Postgres: how to start a procedure right after database start?

I have dozens of unlogged tables, and doc says that an unlogged table is automatically truncated after a crash or unclean shutdown.
Based on that, I need to check some tables after database starts to see if they are "empty" and do something about it.
So in short words, I need to execute a procedure, right after database is started.
How the best way to do it?
PS: I'm running Postgres 9.1 on Ubuntu 12.04 server.
There is no such feature available (at time of writing, latest version was PostgreSQL 9.2). Your only options are:
Start a script from the PostgreSQL init script that polls the database and when the DB is ready locks the tables and populates them;
Modify the startup script to use pg_ctl start -w and invoke your script as soon as pg_ctl returns; this has the same race condition but avoids the need to poll.
Teach your application to run a test whenever it opens a new pooled connection to detect this condition, lock the tables, and populate them; or
Don't use unlogged tables for this task if your application can't cope with them being empty when it opens a new connection
There's been discussion of connect-time hooks on pgsql-hackers but no viable implementation has been posted and merged.
It's possible you could do something like this with PostgreSQL bgworkers, but it'd be a LOT harder than simply polling the DB from a script.
Postgres now has pg_isready for determining if the database is ready.
https://www.postgresql.org/docs/11/app-pg-isready.html

▸ **Task 1**
In the Postgres thread, what happens to an unlogged table after a crash or unclean shutdown?
▸ **Task 2**
Reproduce the passage from the Postgres thread starting with "I have dozens" and going on through "Ubuntu 12.04 server.".

▸ **Extracted material**
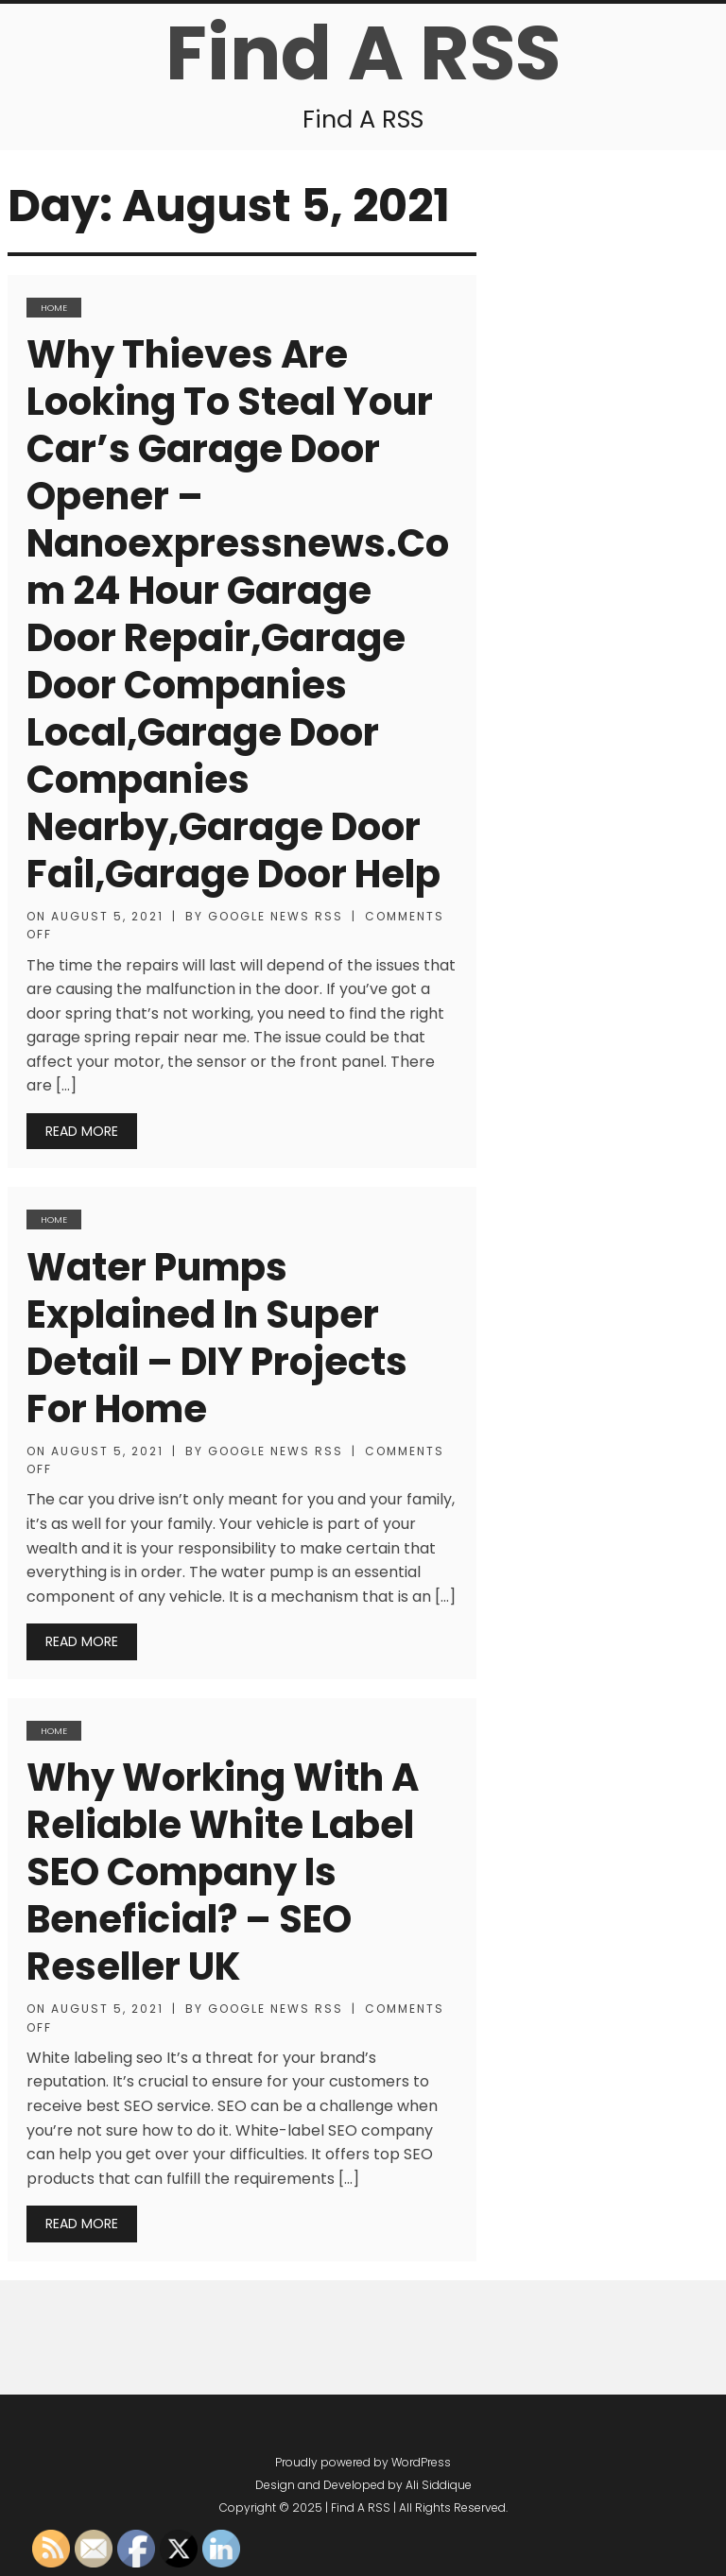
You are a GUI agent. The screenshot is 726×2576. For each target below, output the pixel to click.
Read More (81, 1131)
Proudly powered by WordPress (363, 2462)
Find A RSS (363, 53)
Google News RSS (275, 916)
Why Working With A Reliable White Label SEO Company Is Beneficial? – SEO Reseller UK (222, 1872)
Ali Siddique (439, 2485)
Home (54, 307)
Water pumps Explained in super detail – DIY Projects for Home (216, 1338)
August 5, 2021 (107, 916)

▸ **Final answer 1**
It is automatically truncated.

▸ **Final answer 2**
I have dozens of unlogged tables, and doc says that an unlogged table is automatically truncated after a crash or unclean shutdown.
Based on that, I need to check some tables after database starts to see if they are "empty" and do something about it.
So in short words, I need to execute a procedure, right after database is started.
How the best way to do it?
PS: I'm running Postgres 9.1 on Ubuntu 12.04 server.